How common are breast and ovarian cancers?
Almost 1 in every 8 women (about 12% of women) will be diagnosed with breast cancer at some point in her life. Breast cancer is the second most common type of cancer diagnosed among women — skin cancer tops the list.
An average woman's risk of ovarian cancer is about 1.4% (about one in 70). Ovarian cancer is more difficult to detect than breast cancer and is much harder to treat because it tends to be found after it has spread.
In the United States, 10% to 20% of women with breast cancer and 10% to 20% of women with ovarian cancer have a first-degree or second-degree relative with one of these cancers. A mother or sister is a first-degree relative. An aunt or grandmother is a second-degree relative. So far, research on inherited breast and ovarian cancer has focused on two genes — BRCA1 and BRCA2. However, these two genes only explain a proportion of all breast and ovarian cancer. For example, changes in the BRCA 1 and BRCA2 genes account for only 5% to 10% of all breast cancers. This means that other genes are contributing to familial breast cancer. Researchers continue to look for these other genes.

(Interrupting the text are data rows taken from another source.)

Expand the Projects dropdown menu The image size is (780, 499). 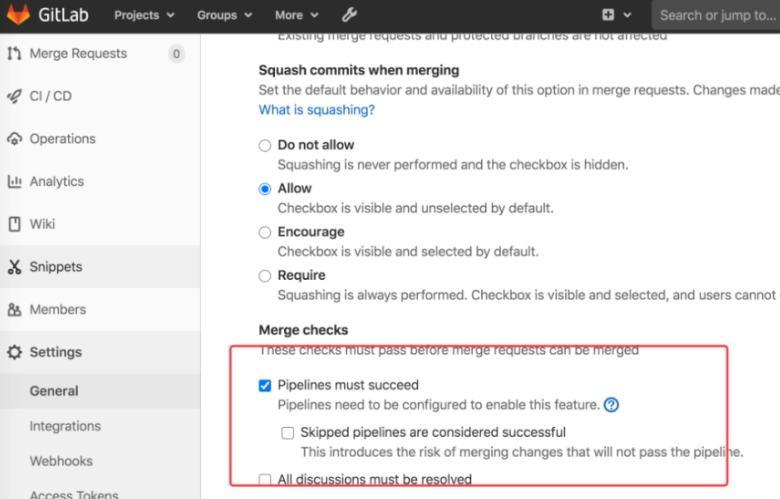[144, 15]
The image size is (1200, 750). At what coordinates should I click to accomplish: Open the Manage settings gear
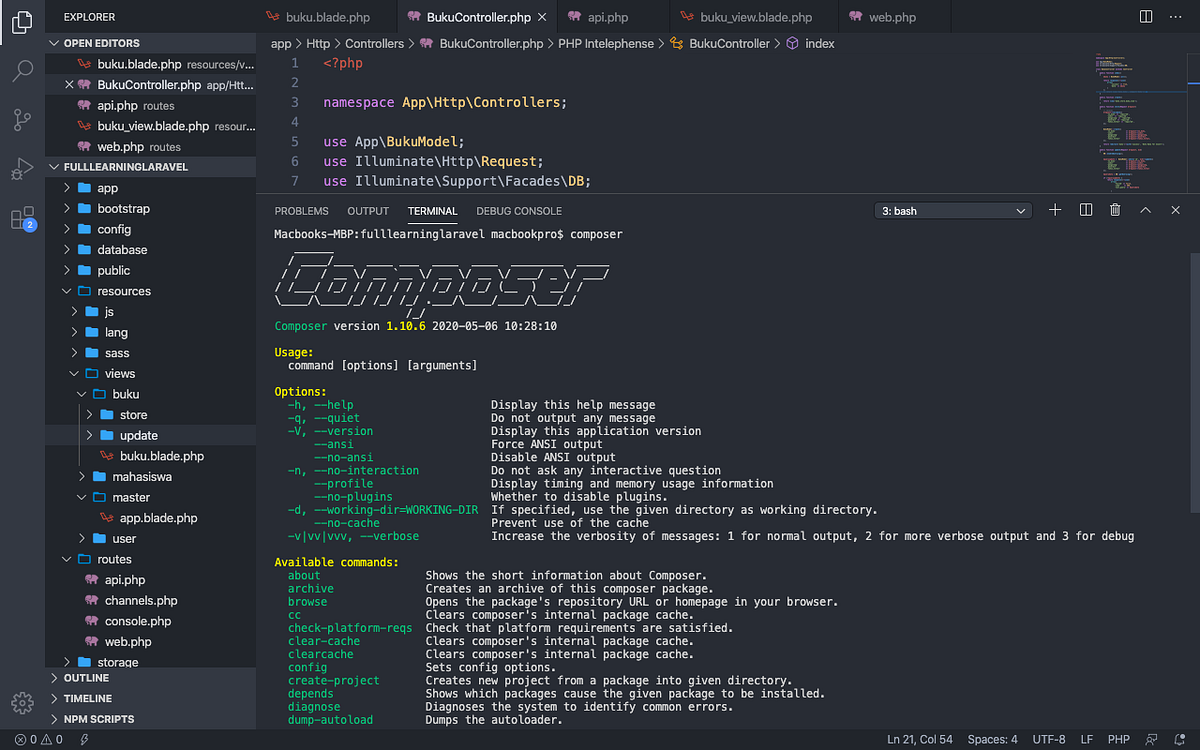(x=21, y=703)
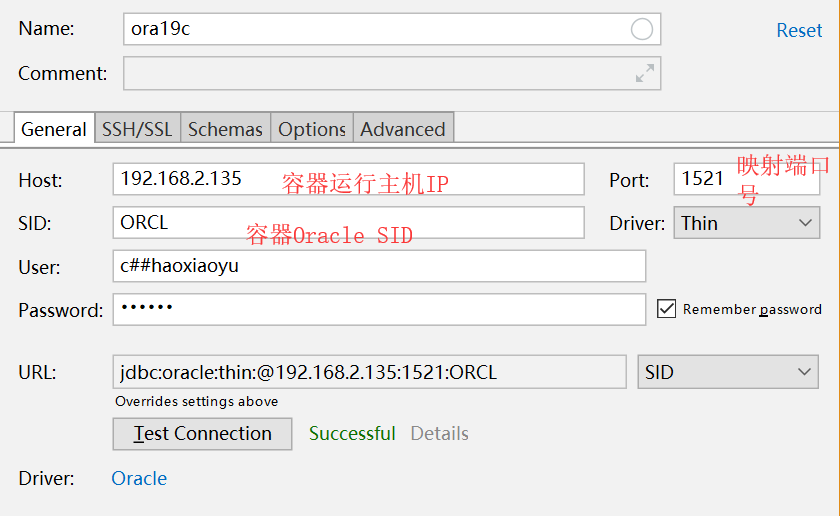Focus the Host input field
Viewport: 840px width, 516px height.
coord(348,179)
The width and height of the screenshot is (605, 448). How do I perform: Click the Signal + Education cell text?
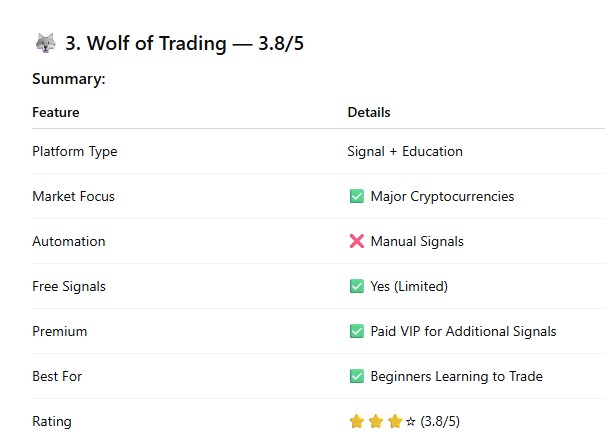click(405, 151)
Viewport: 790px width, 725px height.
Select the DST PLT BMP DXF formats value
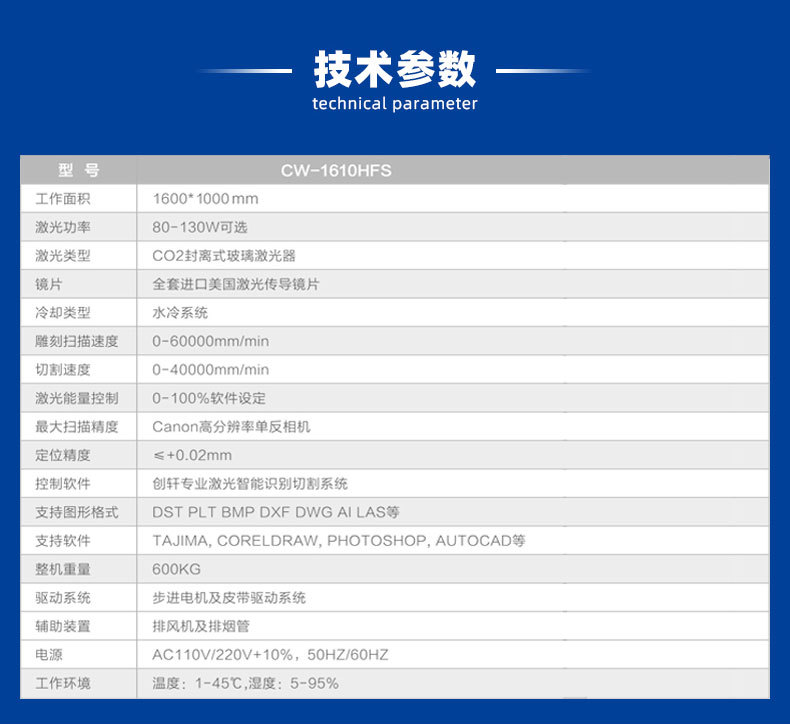275,512
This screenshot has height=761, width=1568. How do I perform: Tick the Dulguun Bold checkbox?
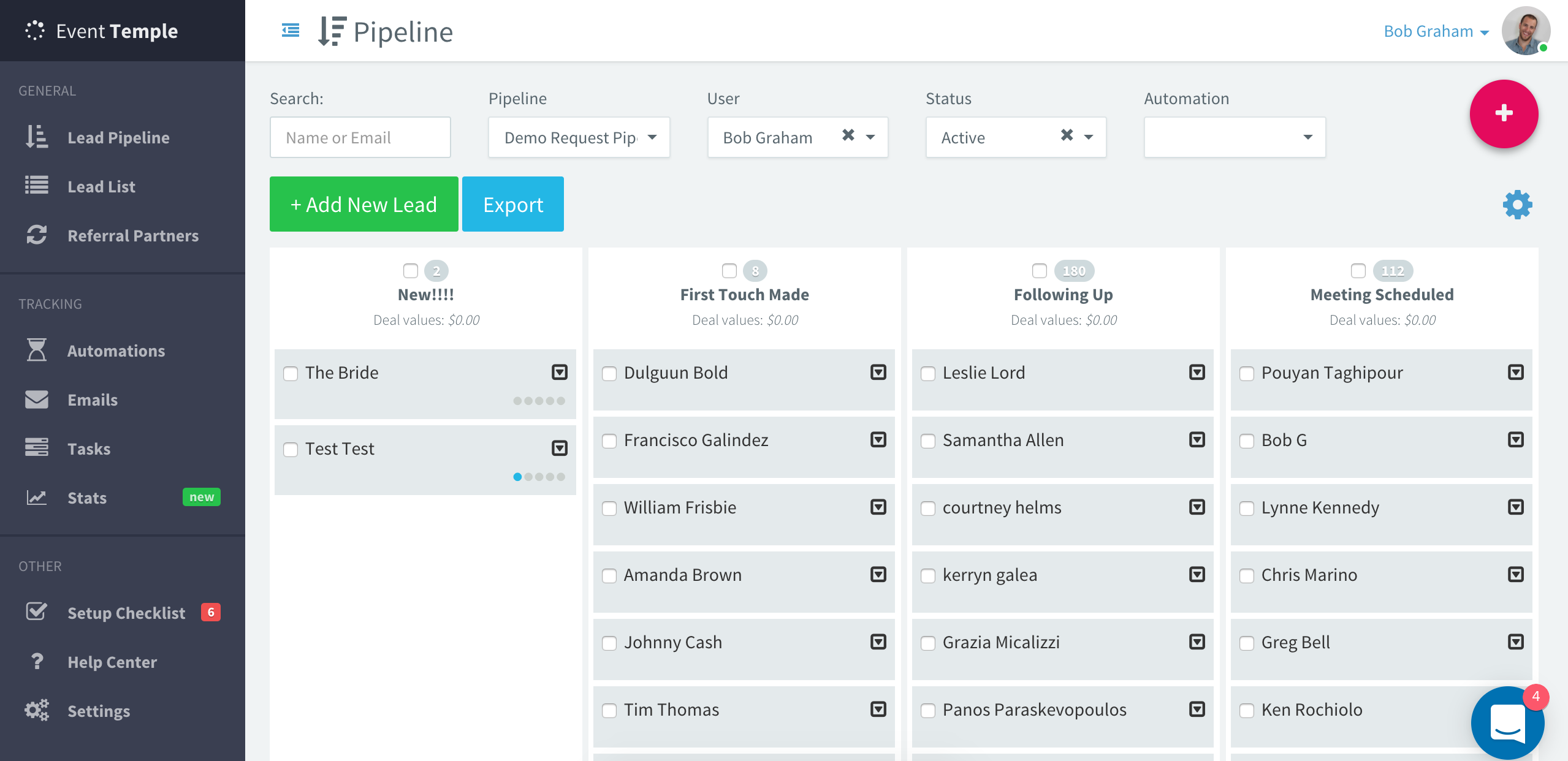click(x=609, y=374)
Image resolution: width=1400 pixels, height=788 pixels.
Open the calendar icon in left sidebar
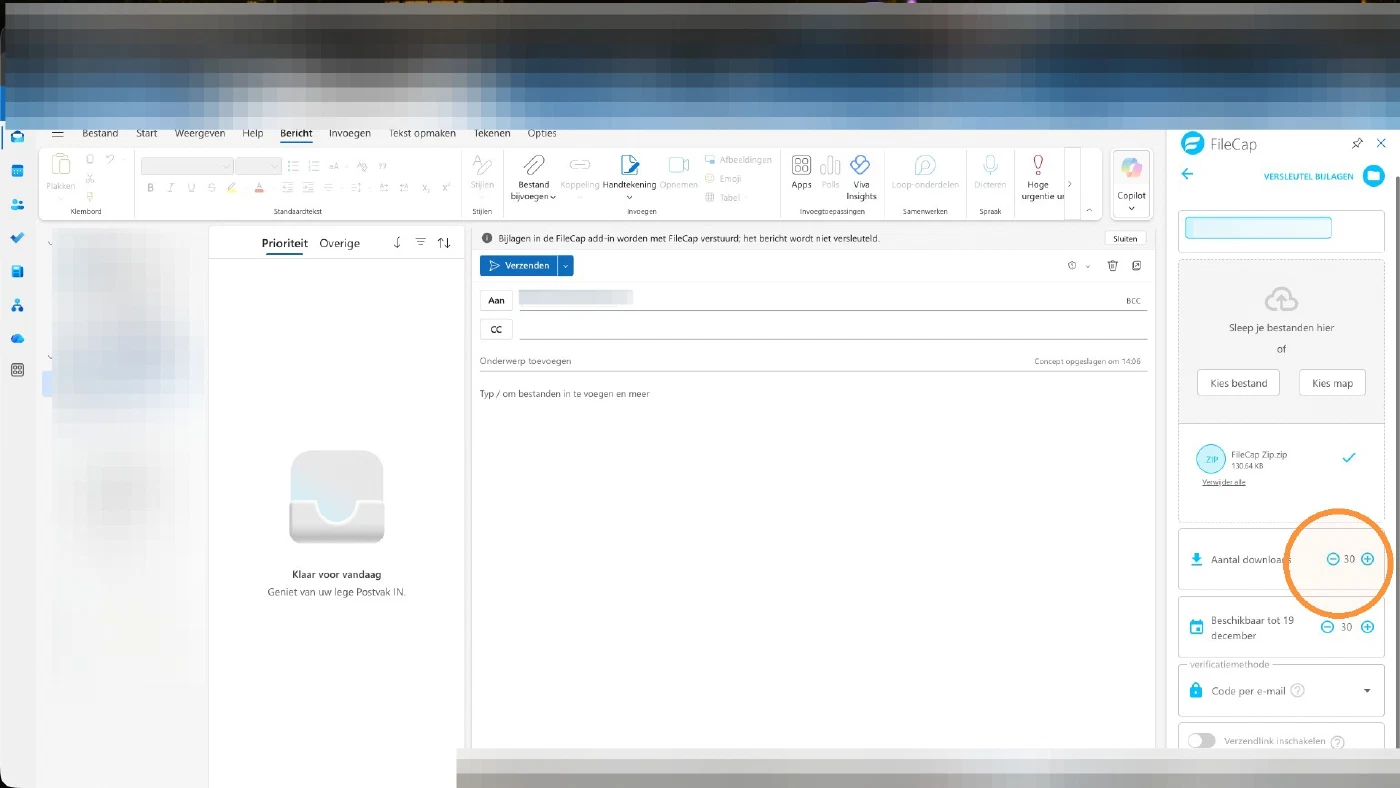17,171
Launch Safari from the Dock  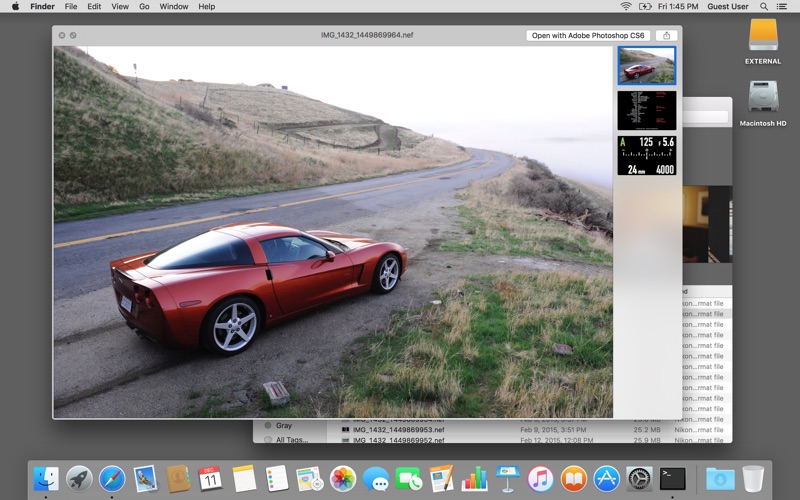point(112,478)
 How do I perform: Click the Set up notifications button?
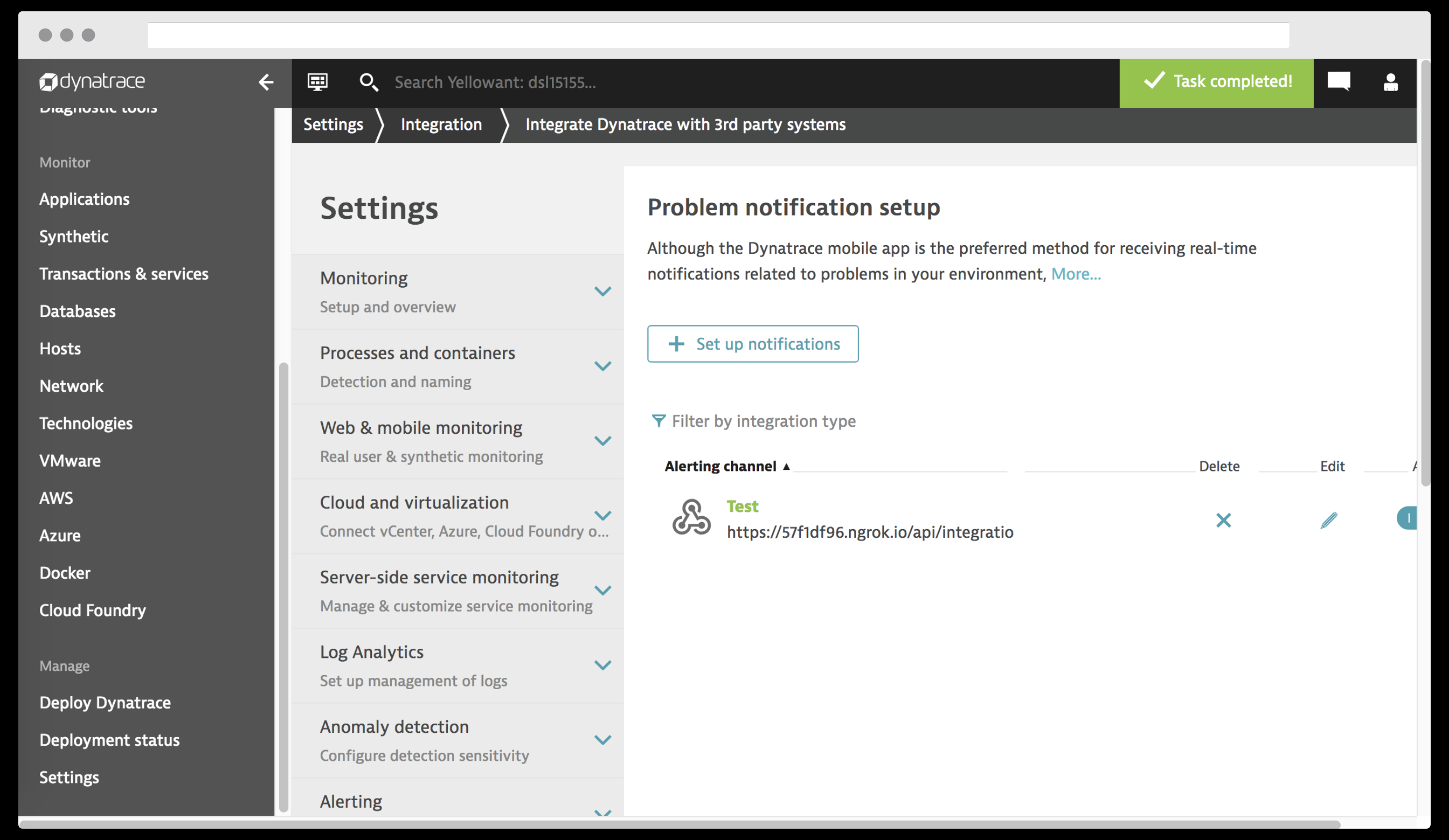tap(752, 344)
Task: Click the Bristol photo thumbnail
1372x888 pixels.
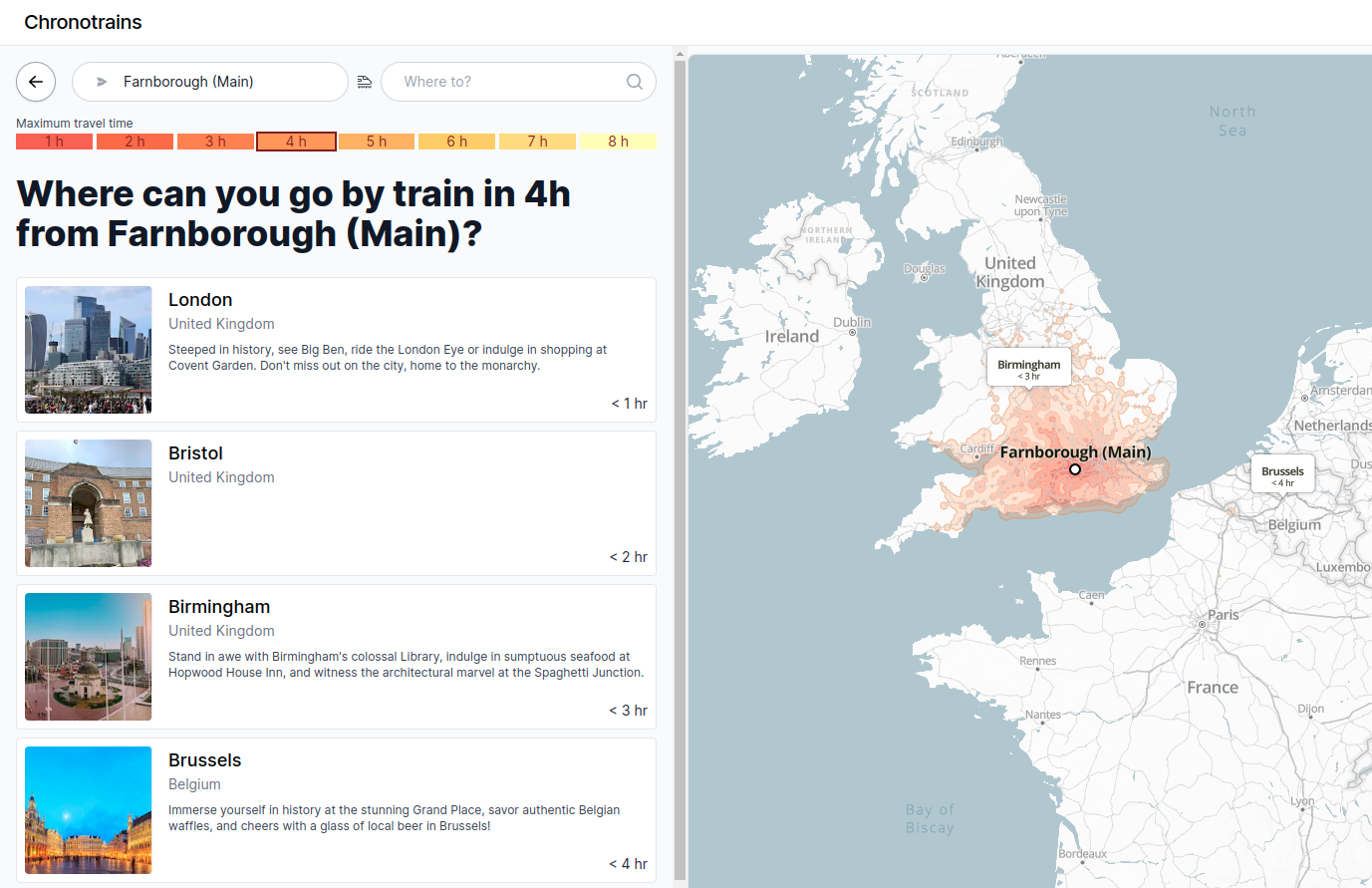Action: (x=89, y=503)
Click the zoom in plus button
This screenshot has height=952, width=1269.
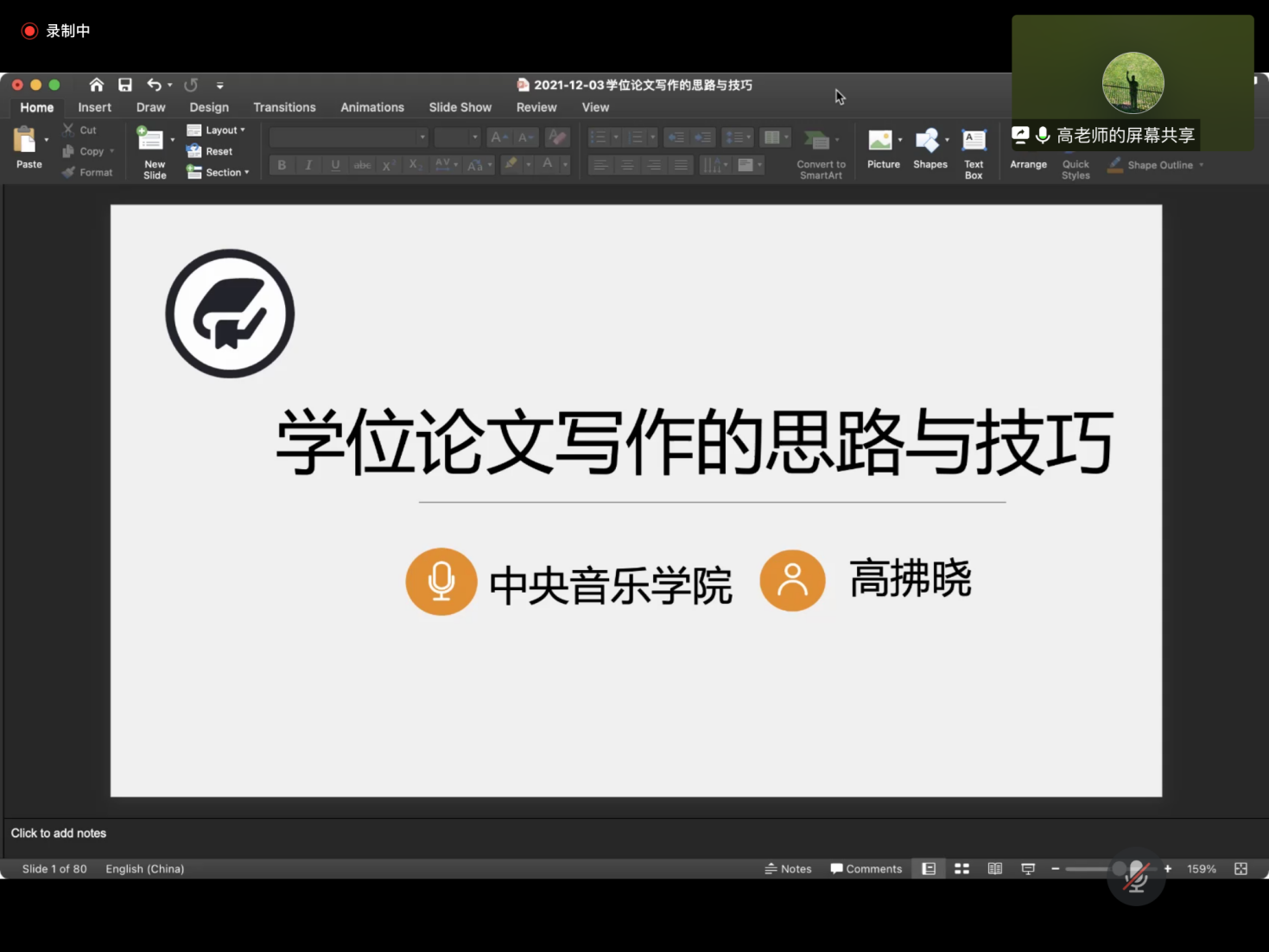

In the 1990s, mutations in two genes, BRCA1 (BReast CAncer 1) and BRCA2 (BReast CAncer 2), were shown to be involved in inherited breast and ovarian cancers. It is estimated that 40% to 90% of families with an inherited form of breast or ovarian cancer have a defective copy of the BRCA1 or BRCA2 gene.
BRCA1 and BRCA2 are called "tumor suppressor genes" because they make proteins that help prevent the cells from forming tumors. If one of these genes is changed through a mutation, the protein may not do its job, making it easier for a tumor to develop. Women who inherit a mutated copy of either the BRCA1 or BRCA2 gene have an increased chance of developing breast or ovarian cancer. In addition, there may be an increased risk for other cancers.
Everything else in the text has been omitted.